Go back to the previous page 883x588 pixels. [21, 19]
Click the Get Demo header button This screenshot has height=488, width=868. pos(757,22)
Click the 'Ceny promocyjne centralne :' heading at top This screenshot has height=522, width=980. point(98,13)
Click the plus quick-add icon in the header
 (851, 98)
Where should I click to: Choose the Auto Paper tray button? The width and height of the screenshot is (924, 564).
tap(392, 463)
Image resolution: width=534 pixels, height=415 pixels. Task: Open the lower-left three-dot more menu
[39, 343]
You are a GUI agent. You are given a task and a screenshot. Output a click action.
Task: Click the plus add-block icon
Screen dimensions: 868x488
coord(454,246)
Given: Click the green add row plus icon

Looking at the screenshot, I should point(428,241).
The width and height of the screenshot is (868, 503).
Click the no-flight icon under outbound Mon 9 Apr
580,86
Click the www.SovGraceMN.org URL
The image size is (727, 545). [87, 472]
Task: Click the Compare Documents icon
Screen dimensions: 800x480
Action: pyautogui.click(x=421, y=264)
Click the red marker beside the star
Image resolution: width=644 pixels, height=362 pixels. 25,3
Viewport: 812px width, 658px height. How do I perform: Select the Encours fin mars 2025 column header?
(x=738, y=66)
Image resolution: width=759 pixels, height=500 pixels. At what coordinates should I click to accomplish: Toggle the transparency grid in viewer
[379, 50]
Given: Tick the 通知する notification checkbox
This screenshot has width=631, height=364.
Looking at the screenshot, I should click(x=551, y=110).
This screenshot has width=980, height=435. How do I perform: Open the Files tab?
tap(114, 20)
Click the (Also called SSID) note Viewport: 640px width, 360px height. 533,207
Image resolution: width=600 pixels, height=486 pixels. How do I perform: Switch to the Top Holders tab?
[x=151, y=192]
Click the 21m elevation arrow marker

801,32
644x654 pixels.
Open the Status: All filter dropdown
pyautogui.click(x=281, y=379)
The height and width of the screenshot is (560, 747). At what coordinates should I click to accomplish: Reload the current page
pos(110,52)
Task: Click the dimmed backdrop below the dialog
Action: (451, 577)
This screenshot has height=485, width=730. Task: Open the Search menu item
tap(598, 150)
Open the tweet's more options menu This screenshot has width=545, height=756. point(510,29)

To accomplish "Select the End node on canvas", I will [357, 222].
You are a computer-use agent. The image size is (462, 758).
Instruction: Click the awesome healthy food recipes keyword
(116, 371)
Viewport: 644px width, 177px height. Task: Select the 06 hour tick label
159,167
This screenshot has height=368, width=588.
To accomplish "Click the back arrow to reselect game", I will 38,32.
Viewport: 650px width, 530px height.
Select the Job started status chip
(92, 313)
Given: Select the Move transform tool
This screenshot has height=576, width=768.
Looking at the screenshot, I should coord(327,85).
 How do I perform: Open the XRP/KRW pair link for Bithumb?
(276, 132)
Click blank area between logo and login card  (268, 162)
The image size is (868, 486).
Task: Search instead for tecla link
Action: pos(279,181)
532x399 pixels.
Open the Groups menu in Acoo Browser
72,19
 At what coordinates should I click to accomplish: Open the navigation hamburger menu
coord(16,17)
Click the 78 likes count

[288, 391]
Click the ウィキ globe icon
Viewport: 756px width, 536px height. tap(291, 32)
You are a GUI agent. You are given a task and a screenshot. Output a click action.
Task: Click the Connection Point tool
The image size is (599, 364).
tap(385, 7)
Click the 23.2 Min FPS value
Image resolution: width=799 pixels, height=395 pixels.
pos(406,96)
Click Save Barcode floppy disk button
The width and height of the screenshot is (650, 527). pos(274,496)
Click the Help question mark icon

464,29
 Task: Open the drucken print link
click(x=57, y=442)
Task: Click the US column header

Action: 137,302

__________________________________________________

EXERCISE BRIEF
Quote the material exactly, leaving nothing out.

TASK ANSWER
Go back to the previous page 883x588 pixels. [21, 19]
Click the Get Demo header button This screenshot has height=488, width=868. pos(757,22)
Click the 'Ceny promocyjne centralne :' heading at top This screenshot has height=522, width=980. point(98,13)
Click the plus quick-add icon in the header
 (851, 98)
Where should I click to: Choose the Auto Paper tray button? The width and height of the screenshot is (924, 564).
tap(392, 463)
Image resolution: width=534 pixels, height=415 pixels. Task: Open the lower-left three-dot more menu
[39, 343]
You are a GUI agent. You are given a task and a screenshot. Output a click action.
Task: Click the plus add-block icon
Screen dimensions: 868x488
coord(454,246)
Given: Click the green add row plus icon

Looking at the screenshot, I should point(428,241).
The width and height of the screenshot is (868, 503).
Click the no-flight icon under outbound Mon 9 Apr
580,86
Click the www.SovGraceMN.org URL
The image size is (727, 545). [87, 472]
Task: Click the Compare Documents icon
Screen dimensions: 800x480
Action: pyautogui.click(x=421, y=264)
Click the red marker beside the star
Image resolution: width=644 pixels, height=362 pixels. 25,3
Viewport: 812px width, 658px height. How do I perform: Select the Encours fin mars 2025 column header?
(x=738, y=66)
Image resolution: width=759 pixels, height=500 pixels. At what coordinates should I click to accomplish: Toggle the transparency grid in viewer
[379, 50]
Given: Tick the 通知する notification checkbox
This screenshot has width=631, height=364.
Looking at the screenshot, I should click(x=551, y=110).
This screenshot has width=980, height=435. How do I perform: Open the Files tab?
tap(114, 20)
Click the (Also called SSID) note Viewport: 640px width, 360px height. 533,207
Image resolution: width=600 pixels, height=486 pixels. How do I perform: Switch to the Top Holders tab?
[x=151, y=192]
Click the 21m elevation arrow marker

801,32
644x654 pixels.
Open the Status: All filter dropdown
pyautogui.click(x=281, y=379)
The height and width of the screenshot is (560, 747). At what coordinates should I click to accomplish: Reload the current page
pos(110,52)
Task: Click the dimmed backdrop below the dialog
Action: (451, 577)
This screenshot has height=485, width=730. Task: Open the Search menu item
tap(598, 150)
Open the tweet's more options menu This screenshot has width=545, height=756. point(510,29)

To accomplish "Select the End node on canvas", I will [357, 222].
You are a computer-use agent. The image size is (462, 758).
Instruction: Click the awesome healthy food recipes keyword
(116, 371)
Viewport: 644px width, 177px height. Task: Select the 06 hour tick label
159,167
This screenshot has height=368, width=588.
To accomplish "Click the back arrow to reselect game", I will 38,32.
Viewport: 650px width, 530px height.
Select the Job started status chip
(92, 313)
Given: Select the Move transform tool
This screenshot has height=576, width=768.
Looking at the screenshot, I should coord(327,85).
 How do I perform: Open the XRP/KRW pair link for Bithumb?
(276, 132)
Click blank area between logo and login card  (268, 162)
The image size is (868, 486).
Task: Search instead for tecla link
Action: pos(279,181)
532x399 pixels.
Open the Groups menu in Acoo Browser
72,19
 At what coordinates should I click to accomplish: Open the navigation hamburger menu
coord(16,17)
Click the 78 likes count

[288, 391]
Click the ウィキ globe icon
Viewport: 756px width, 536px height. tap(291, 32)
You are a GUI agent. You are given a task and a screenshot. Output a click action.
Task: Click the Connection Point tool
The image size is (599, 364).
tap(385, 7)
Click the 23.2 Min FPS value
Image resolution: width=799 pixels, height=395 pixels.
pos(406,96)
Click Save Barcode floppy disk button
The width and height of the screenshot is (650, 527). pos(274,496)
Click the Help question mark icon

464,29
 Task: Open the drucken print link
click(x=57, y=442)
Task: Click the US column header

Action: 137,302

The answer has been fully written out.